Records for processing section start

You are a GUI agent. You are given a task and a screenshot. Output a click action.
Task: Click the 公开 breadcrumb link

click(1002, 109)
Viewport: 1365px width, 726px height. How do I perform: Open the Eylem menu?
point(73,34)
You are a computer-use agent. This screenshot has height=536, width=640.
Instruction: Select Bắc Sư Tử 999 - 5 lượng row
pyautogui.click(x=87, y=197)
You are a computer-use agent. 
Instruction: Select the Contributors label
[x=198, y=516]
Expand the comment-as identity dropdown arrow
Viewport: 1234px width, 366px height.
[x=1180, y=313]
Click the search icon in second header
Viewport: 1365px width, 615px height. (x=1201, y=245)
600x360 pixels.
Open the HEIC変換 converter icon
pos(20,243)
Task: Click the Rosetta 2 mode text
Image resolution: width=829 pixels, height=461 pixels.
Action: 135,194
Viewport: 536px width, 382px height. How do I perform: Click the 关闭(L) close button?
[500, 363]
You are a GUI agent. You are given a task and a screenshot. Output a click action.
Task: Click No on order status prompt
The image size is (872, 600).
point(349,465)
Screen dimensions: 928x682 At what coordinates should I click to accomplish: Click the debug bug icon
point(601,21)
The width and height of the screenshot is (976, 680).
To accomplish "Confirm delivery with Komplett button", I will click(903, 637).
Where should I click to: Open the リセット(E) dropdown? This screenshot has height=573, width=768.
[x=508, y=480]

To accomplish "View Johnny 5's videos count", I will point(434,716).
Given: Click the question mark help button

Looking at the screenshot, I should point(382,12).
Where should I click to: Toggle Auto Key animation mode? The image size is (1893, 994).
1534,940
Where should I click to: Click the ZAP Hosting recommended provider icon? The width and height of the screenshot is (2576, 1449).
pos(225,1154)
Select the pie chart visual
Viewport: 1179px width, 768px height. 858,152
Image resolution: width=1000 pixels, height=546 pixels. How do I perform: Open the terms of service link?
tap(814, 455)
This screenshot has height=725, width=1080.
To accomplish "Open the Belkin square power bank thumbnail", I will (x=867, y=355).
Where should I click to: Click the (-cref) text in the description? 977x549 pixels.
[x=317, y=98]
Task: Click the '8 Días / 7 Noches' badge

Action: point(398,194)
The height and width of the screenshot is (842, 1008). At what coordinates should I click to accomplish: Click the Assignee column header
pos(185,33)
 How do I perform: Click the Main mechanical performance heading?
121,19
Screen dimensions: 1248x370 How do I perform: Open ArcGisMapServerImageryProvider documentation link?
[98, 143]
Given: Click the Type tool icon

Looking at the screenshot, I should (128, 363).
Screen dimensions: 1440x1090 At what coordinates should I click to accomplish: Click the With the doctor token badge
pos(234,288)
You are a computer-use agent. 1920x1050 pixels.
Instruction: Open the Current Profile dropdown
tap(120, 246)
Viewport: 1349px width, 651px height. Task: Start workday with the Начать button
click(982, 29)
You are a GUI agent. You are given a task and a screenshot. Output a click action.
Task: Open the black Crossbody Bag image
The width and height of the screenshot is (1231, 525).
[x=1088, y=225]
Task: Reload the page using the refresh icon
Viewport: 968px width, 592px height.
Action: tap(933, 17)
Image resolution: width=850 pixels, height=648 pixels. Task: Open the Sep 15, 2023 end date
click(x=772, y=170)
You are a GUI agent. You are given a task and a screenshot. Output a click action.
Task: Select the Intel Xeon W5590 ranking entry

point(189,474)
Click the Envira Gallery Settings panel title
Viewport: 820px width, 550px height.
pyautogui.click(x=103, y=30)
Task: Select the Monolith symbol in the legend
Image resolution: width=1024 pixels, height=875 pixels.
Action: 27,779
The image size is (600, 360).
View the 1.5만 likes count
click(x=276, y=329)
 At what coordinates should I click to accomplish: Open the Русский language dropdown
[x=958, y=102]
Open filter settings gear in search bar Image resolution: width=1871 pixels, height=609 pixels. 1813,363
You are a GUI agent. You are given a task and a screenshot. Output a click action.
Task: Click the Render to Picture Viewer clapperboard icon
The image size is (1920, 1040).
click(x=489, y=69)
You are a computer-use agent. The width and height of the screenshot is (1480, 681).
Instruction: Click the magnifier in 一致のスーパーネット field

Records for processing section end

For this exercise, retype each entry from above exactly as it stands.

You are a GUI agent. You are given a task and a screenshot. Output a click action.
Task: Click the 公开 breadcrumb link

click(1002, 109)
Viewport: 1365px width, 726px height. How do I perform: Open the Eylem menu?
point(73,34)
You are a computer-use agent. This screenshot has height=536, width=640.
Instruction: Select Bắc Sư Tử 999 - 5 lượng row
pyautogui.click(x=87, y=197)
You are a computer-use agent. 
Instruction: Select the Contributors label
[x=198, y=516]
Expand the comment-as identity dropdown arrow
Viewport: 1234px width, 366px height.
[x=1180, y=313]
Click the search icon in second header
Viewport: 1365px width, 615px height. (x=1201, y=245)
600x360 pixels.
Open the HEIC変換 converter icon
pos(20,243)
Task: Click the Rosetta 2 mode text
Image resolution: width=829 pixels, height=461 pixels.
Action: 135,194
Viewport: 536px width, 382px height. How do I perform: Click the 关闭(L) close button?
[500, 363]
You are a GUI agent. You are given a task and a screenshot. Output a click action.
Task: Click No on order status prompt
The image size is (872, 600).
point(349,465)
Screen dimensions: 928x682 At what coordinates should I click to accomplish: Click the debug bug icon
point(601,21)
The width and height of the screenshot is (976, 680).
To accomplish "Confirm delivery with Komplett button", I will click(903, 637).
Where should I click to: Open the リセット(E) dropdown? This screenshot has height=573, width=768.
[x=508, y=480]

To accomplish "View Johnny 5's videos count", I will point(434,716).
Given: Click the question mark help button

Looking at the screenshot, I should point(382,12).
Where should I click to: Toggle Auto Key animation mode? The image size is (1893, 994).
1534,940
Where should I click to: Click the ZAP Hosting recommended provider icon? The width and height of the screenshot is (2576, 1449).
pos(225,1154)
Select the pie chart visual
Viewport: 1179px width, 768px height. 858,152
Image resolution: width=1000 pixels, height=546 pixels. How do I perform: Open the terms of service link?
tap(814, 455)
This screenshot has height=725, width=1080.
To accomplish "Open the Belkin square power bank thumbnail", I will (x=867, y=355).
Where should I click to: Click the (-cref) text in the description? 977x549 pixels.
[x=317, y=98]
Task: Click the '8 Días / 7 Noches' badge

Action: point(398,194)
The height and width of the screenshot is (842, 1008). At what coordinates should I click to accomplish: Click the Assignee column header
pos(185,33)
 How do I perform: Click the Main mechanical performance heading?
121,19
Screen dimensions: 1248x370 How do I perform: Open ArcGisMapServerImageryProvider documentation link?
[98, 143]
Given: Click the Type tool icon

Looking at the screenshot, I should (128, 363).
Screen dimensions: 1440x1090 At what coordinates should I click to accomplish: Click the With the doctor token badge
pos(234,288)
You are a computer-use agent. 1920x1050 pixels.
Instruction: Open the Current Profile dropdown
tap(120, 246)
Viewport: 1349px width, 651px height. Task: Start workday with the Начать button
click(982, 29)
You are a GUI agent. You are given a task and a screenshot. Output a click action.
Task: Open the black Crossbody Bag image
The width and height of the screenshot is (1231, 525).
[x=1088, y=225]
Task: Reload the page using the refresh icon
Viewport: 968px width, 592px height.
Action: tap(933, 17)
Image resolution: width=850 pixels, height=648 pixels. Task: Open the Sep 15, 2023 end date
click(x=772, y=170)
You are a GUI agent. You are given a task and a screenshot. Output a click action.
Task: Select the Intel Xeon W5590 ranking entry

point(189,474)
Click the Envira Gallery Settings panel title
Viewport: 820px width, 550px height.
pyautogui.click(x=103, y=30)
Task: Select the Monolith symbol in the legend
Image resolution: width=1024 pixels, height=875 pixels.
Action: 27,779
The image size is (600, 360).
View the 1.5만 likes count
click(x=276, y=329)
 At what coordinates should I click to accomplish: Open the Русский language dropdown
[x=958, y=102]
Open filter settings gear in search bar Image resolution: width=1871 pixels, height=609 pixels. 1813,363
You are a GUI agent. You are given a task and a screenshot. Output a click action.
Task: Click the Render to Picture Viewer clapperboard icon
The image size is (1920, 1040).
click(x=489, y=69)
You are a computer-use agent. The width and height of the screenshot is (1480, 681).
Instruction: Click the magnifier in 一致のスーパーネット field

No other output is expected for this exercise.